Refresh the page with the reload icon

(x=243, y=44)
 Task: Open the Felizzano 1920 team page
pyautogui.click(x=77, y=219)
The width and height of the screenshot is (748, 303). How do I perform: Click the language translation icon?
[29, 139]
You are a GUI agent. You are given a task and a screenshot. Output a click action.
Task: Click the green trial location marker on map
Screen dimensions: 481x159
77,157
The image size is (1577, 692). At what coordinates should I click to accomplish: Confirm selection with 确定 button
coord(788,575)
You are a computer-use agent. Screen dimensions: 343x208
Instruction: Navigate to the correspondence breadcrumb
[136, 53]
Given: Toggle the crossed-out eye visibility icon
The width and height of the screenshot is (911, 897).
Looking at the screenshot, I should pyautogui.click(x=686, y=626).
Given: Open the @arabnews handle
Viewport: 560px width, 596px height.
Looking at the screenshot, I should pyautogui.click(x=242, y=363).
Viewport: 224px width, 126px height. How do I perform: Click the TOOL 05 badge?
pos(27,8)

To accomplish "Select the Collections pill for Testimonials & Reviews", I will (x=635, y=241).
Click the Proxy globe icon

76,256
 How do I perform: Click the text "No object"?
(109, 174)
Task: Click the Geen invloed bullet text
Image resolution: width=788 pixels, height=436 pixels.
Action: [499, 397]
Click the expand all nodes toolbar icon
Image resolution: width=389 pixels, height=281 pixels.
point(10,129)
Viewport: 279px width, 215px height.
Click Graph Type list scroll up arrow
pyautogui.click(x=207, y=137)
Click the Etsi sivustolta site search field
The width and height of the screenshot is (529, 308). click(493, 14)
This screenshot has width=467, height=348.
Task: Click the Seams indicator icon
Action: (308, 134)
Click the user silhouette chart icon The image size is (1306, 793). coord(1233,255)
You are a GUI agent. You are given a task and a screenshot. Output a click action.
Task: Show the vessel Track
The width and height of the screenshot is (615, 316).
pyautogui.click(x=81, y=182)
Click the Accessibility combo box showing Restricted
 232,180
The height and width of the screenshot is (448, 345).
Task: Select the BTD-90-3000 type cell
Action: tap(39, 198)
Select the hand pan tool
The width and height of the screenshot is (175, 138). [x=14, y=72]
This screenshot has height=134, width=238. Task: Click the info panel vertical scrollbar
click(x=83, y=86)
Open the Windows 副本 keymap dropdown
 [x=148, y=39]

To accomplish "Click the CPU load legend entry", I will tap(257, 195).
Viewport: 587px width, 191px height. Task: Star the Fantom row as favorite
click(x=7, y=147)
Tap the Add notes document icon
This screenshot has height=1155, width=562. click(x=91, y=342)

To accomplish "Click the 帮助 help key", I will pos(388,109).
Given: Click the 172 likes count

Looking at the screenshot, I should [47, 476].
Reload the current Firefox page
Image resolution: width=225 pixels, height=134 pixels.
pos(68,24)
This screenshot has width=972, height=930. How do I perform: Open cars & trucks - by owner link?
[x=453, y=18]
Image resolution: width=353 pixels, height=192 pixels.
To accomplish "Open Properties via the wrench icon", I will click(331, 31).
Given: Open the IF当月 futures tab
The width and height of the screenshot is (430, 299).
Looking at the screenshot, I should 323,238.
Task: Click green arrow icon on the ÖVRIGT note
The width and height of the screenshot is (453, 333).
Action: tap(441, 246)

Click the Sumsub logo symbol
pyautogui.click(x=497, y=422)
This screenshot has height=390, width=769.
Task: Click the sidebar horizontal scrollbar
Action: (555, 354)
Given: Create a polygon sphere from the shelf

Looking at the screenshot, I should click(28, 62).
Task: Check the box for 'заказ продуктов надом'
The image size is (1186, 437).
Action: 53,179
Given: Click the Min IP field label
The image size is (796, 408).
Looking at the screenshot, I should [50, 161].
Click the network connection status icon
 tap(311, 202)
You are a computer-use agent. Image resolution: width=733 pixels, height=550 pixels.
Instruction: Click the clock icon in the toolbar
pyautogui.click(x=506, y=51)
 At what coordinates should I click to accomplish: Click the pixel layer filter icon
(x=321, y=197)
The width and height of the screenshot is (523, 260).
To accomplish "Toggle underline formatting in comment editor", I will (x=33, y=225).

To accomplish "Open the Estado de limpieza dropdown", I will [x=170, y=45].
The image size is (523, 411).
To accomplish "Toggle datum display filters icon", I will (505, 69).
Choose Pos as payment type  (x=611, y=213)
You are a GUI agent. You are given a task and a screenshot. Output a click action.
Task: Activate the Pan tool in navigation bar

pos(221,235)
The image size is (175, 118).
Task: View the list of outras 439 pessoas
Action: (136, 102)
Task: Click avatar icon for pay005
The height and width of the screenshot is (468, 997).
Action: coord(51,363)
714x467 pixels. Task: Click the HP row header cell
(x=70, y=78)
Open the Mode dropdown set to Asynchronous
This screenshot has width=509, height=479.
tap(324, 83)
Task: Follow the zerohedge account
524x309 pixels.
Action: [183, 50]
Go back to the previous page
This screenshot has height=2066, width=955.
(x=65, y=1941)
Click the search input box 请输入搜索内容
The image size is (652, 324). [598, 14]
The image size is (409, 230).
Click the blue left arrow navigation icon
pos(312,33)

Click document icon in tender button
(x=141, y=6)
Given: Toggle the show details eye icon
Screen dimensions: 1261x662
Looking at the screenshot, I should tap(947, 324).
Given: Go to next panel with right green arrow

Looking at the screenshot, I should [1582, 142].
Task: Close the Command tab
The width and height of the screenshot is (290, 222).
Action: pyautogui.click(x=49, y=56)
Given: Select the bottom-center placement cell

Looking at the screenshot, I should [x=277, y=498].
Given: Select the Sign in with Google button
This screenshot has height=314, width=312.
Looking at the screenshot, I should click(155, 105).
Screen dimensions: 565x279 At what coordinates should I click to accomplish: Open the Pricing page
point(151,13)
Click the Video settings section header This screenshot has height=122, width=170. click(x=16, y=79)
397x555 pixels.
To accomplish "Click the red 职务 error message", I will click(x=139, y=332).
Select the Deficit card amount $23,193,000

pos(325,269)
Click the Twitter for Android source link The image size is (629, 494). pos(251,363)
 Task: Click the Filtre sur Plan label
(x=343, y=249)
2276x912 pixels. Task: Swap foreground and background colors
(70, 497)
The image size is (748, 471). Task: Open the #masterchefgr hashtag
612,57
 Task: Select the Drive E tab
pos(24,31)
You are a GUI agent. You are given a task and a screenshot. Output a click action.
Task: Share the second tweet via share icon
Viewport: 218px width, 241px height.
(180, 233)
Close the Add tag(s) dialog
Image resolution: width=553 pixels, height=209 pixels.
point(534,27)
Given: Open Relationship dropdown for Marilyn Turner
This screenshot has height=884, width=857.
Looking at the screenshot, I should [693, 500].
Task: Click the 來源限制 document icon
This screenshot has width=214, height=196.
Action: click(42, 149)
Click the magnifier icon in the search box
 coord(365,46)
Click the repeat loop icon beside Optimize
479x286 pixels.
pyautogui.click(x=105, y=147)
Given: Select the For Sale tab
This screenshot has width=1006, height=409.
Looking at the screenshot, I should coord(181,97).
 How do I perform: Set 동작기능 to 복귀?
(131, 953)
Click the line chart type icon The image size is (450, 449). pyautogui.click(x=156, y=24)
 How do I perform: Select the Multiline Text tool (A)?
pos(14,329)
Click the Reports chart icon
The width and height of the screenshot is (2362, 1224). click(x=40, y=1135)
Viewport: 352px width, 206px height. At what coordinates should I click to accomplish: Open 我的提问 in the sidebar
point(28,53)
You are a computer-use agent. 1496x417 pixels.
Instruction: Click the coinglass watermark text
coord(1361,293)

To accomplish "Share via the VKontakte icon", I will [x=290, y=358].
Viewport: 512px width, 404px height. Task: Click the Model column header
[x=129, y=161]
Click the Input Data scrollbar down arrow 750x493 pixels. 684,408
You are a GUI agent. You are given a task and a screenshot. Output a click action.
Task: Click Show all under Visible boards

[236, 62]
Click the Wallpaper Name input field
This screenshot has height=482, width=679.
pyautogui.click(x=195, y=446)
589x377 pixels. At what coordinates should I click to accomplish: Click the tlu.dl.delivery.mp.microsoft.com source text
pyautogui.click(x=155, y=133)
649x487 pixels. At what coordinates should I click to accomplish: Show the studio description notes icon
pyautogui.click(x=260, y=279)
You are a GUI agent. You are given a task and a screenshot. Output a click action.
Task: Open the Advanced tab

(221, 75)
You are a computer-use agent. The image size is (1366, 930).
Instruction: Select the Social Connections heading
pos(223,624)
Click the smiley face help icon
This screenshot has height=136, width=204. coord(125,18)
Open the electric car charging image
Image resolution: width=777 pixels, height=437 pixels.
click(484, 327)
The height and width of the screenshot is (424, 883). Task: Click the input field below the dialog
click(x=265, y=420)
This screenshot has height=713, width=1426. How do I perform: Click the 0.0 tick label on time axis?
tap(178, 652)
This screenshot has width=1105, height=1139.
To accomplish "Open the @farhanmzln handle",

### ASSIGNMENT
If a line in the records above holds the string "Toggle", copy it.

### TASK RESPONSE
Given: Toggle the crossed-out eye visibility icon
To accomplish "Toggle underline formatting in comment editor", I will (x=33, y=225).
To accomplish "Toggle datum display filters icon", I will (505, 69).
Given: Toggle the show details eye icon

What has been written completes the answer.